На допросе он сказал, что, может быть, во хмелю что-то такое и говорил, но ничего не помнит.
Ему указали, что свои пьяные речи он должен знать от жены. О чем он думал, когда она потом их пересказывала?
«Я думал, – ответил Строд, – она так говорит, чтобы отвадить меня от пьянства».
Отговорка не подействовала. Припертый к стенке показаниями родственников, он все-таки вынужден был рассказать о причине своих «антисоветских настроений»: «В 1932 году я проезжал из Москвы через Сибирь на поезде. Из окна вагона, если так можно выразиться, я видел на станциях попрошаек из крестьян, слышал недовольство крестьян, ехавших вместе со мной в поезде, и приходил к выводу, что партия и правительство обижают крестьянство».
Потом, уже в Москве, от разных людей он начал узнавать о голоде на Украине, где у крестьян подчистую выгребали все зерно, вынимали даже «готовый хлеб из печи».
Когда Вострецов как раз в то время прибыл в Новочеркасск, он должен был видеть и слышать то же самое. «Душевная болезнь», на подъеме карьеры приведшая его к самоубийству, и запои, которыми на вершине литературного успеха начал страдать Строд, имели общий исток – оба они тем острее ощущали стыд и вину за происходящее, что были обласканы властью.
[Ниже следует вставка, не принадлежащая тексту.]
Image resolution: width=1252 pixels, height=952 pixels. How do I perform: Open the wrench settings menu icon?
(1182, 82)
«Все эти моменты, – говорил Строд, – я воспринимал довольно болезненно, они и явились причиной моих контрреволюционных высказываний… Я читал газеты и не находил в них ответов на мои вопросы».
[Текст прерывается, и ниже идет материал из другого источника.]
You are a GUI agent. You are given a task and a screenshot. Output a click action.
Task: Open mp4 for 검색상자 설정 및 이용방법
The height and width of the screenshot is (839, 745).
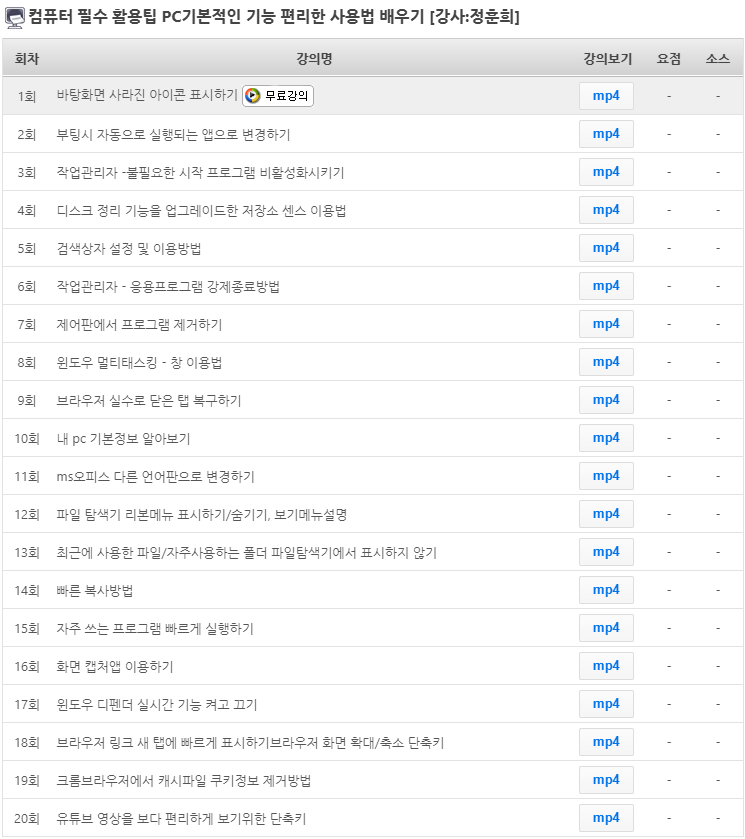606,248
Ему тяжело было выносить то, с чем уживались другие, менее совестливые или более толстокожие. «Отзывчивость» признавал за ним даже не любивший его Байкалов. То место из «В якутской тайге», где Строд слышит, как пули звякают о лежащие на баррикаде вокруг Сасыл-Сысы мерзлые тела, и представляет, что мертвецы сейчас закричат «Ой, больно мне! Больно!», рождено сердцем, а не заботой о том, чтобы усилить эффектность этой сцены.
Строд привык говорить на языке эпохи, а слово «сострадание» исчезало из ее словаря. Жертвы порожденного коллективизацией голода вызывали у него именно это чувство, но он предпочел объяснить свои «настроения» тревогой не о них, а о завоеваниях революции: «Я думал, что в случае войны крестьянство не пойдет защищать советскую власть, отсюда у меня возникала мысль о возможной ее гибели, в особенности на Украине. Я считал виновным в этом руководство ВКП(б) во главе со Сталиным».
Относительно «Платформы 83-х» он сказал, что, когда в 1928 году его дело разбиралось в Москве, в ЦКК, ему дал ее Карпель, учившийся в Военной академии. Строд прочел этот документ, но якобы ничего в нем не понял, так как вообще читает мало и не обладает нужными для осмысления таких сложных проблем знаниями. Помнит только, что там было «что-то про хлопок». Для автора двух книг это звучало не очень правдоподобно.